Creating a new design system to redesign

Client: Walmart eCommerce
Date: February 9, 2018
Services: Visual Design, UX Design
Platorm: Website
Design Tools: Sketch, Invision, Zeplin


Redesign the checkout experience using Walmart’s new design language.

As part of the cart and checkout team, I was responsible for applying and contributing to a new design language aimed to help our customers save more and live better.



Documenting the current state

The current checkout pages were built by a legacy team that no longer exists.  We were immediately faced with a roadblock because the design files that were handed to us were not up to date with the current website. Our team of 3 designers were tasked with documenting the checkout process based on current production and re-creating these files in Sketch to have a baseline to work from.


Understanding the use cases

Once I documented the happy path, I began to document specific use cases such as for existing user, new users, and guests.
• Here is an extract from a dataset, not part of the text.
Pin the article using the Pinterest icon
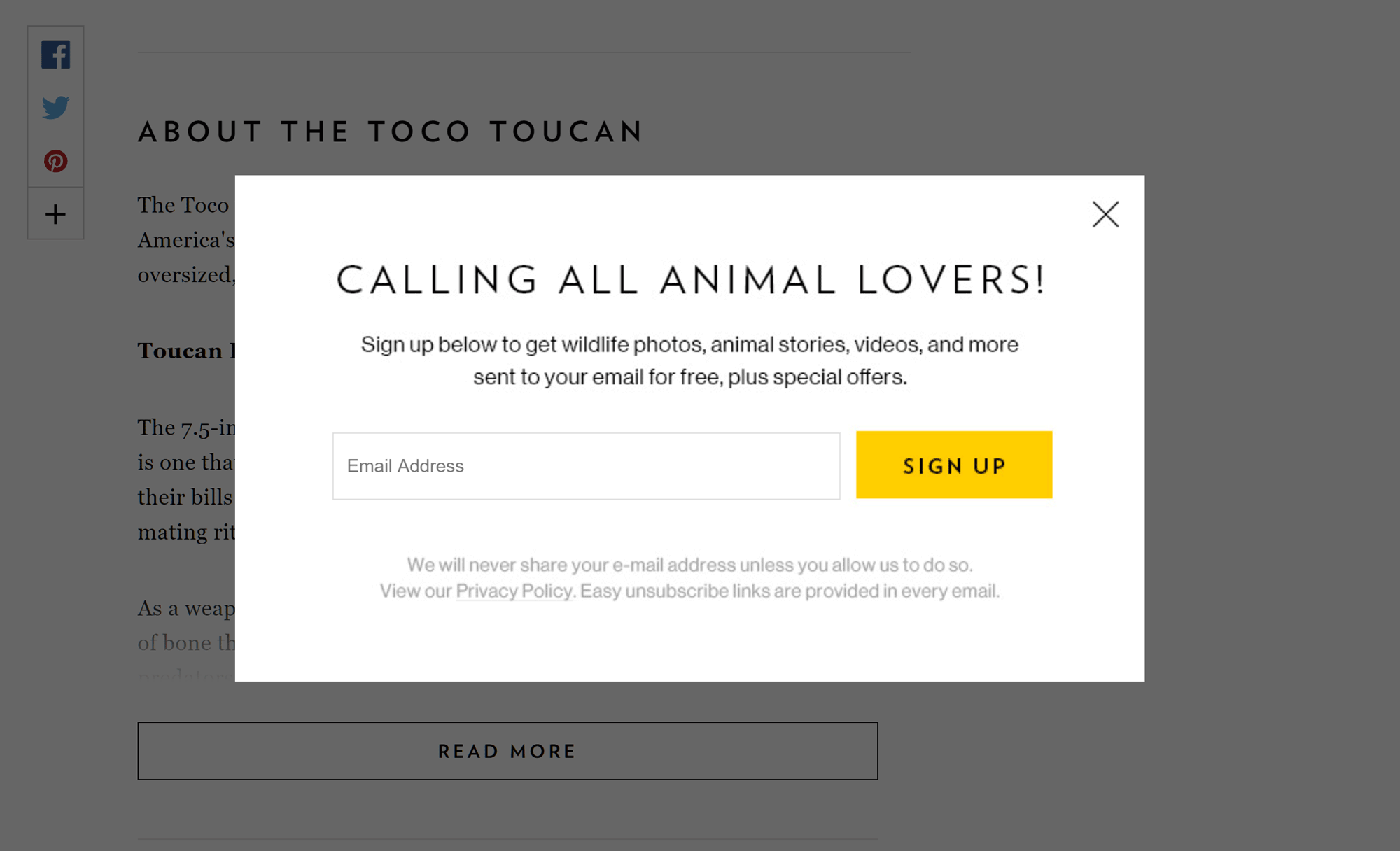click(x=55, y=161)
Within these flows contained various components dependent on fulfillment of items such as shipping, pickup, or eDelivery. I put together an end to end flow to ensure I did not miss any use cases.
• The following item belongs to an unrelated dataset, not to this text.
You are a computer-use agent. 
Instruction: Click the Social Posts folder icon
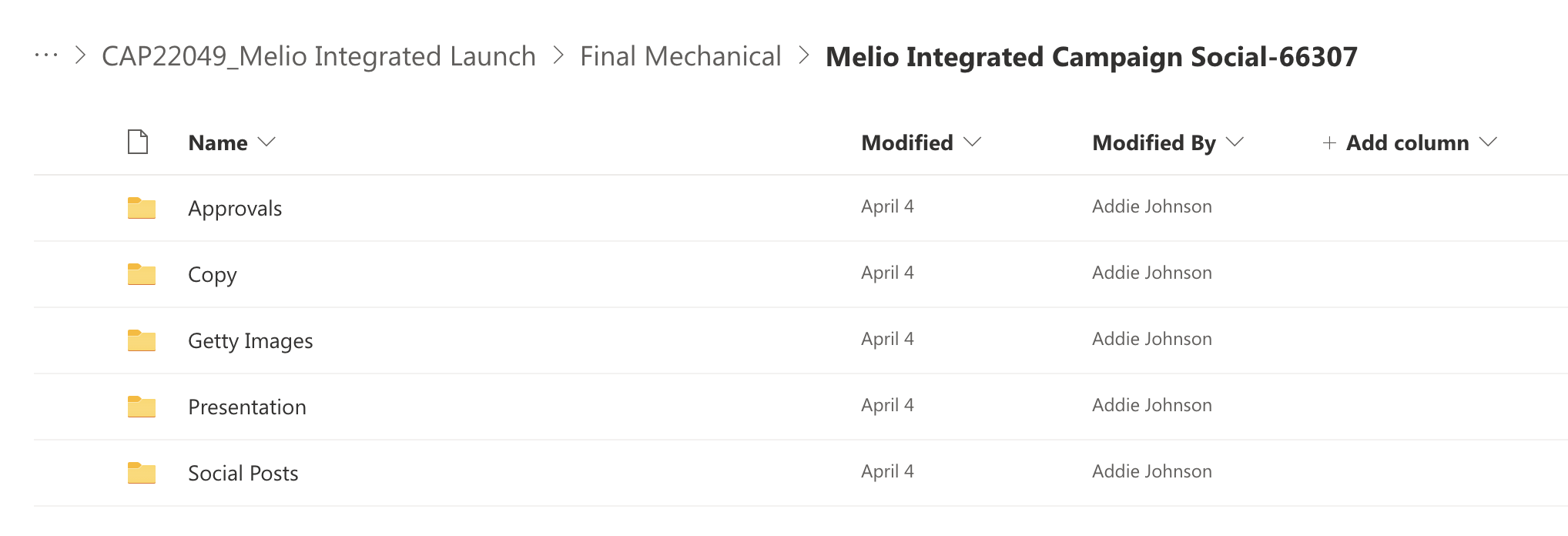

Meeting accessibility guidelines

As the platform team was building this language, I noticed a few components that were not ADA compliant. For example, the input field labels were inside the fields and the color did not have enough contrast to pass WCAG AA requirements.

The other issue was the treatment of form labels. The intended behavior from our platform team was the labels would disappear when the user clicked into the form. This presents an accessibility issue because when the label disappears, the user is unable to double check they’ve entered the correct information.

I raised this flag to the team and they modified this component so that accessible for all other verticals who shard this component.


WCAG 2.0 level AA requires a contrast ratio of 4.5:1 for normal text

Adding new components

Because I documented the existing checkout flow, I also discovered a few key components were missing from the pattern library. Global error messaging and fly outs were two patterns that were used across the site.

Discovering engineering’s inadequate bandwidth to meet deadline

As engineering team focused their efforts on the home page and core site, they realized they did not have the capacity to implement the redesign for several verticals. The new design follows a new completely new grid system than our current site, which required a lot more engineering effort to recode.

I was asked to provide a “light” version of a few screens that followed the old grid to decrease the workload and help us meet our launch date.


Delivering clear design specs for development

I worked closely with my engineering and product partners to answer any questions or concerns they had regarding the new designs. During my walkthrough meeting, I was made aware of a few use cases I missed. Because I did not have access to specific parts of the site, I worked with the developers to gain access to a test environment to see specific use cases.


I uploaded all my designs to Zeplin so that developers could easily reference new and old screens. Due to the fast paced nature of this project and constant updates, I wanted to make sure developers did not miss any changes I made. Adding notes to my latest designs and tagging my appropriate engineering partner ensured they were aware of what changes have been made.


Final Designs



User testing showed customers reacted positively to the new design 

“I didn’t even recognize it was walmart, I thought it was beautiful and it made me want to shop the features that were shown” .

“this (new) navigation reigns supreme without a doubt” “this looks a little bit more like’s more relaxing and calm and pretty” “(current) it’s so busy it looks like an infomercial, it looks like Toys R Us, it looks junky”

“fresh feel, modern, easy, quick”

“beautiful, simple, it didn’t feel like Walmart…we’re not bogged down with a huge navigation menu at the top, clear and direct, calmer and warmer feel.”

Key Learnings

Documenting the current state and use cases was time consuming, but really helped me understand the customer journey. It’s easy to focus on the happy path, but I learned that there were many edge cases that could potentially prevent the customer from checking out. Continuous reviews with engineering and product partners ensured I covered the most critical use cases for the checkout process.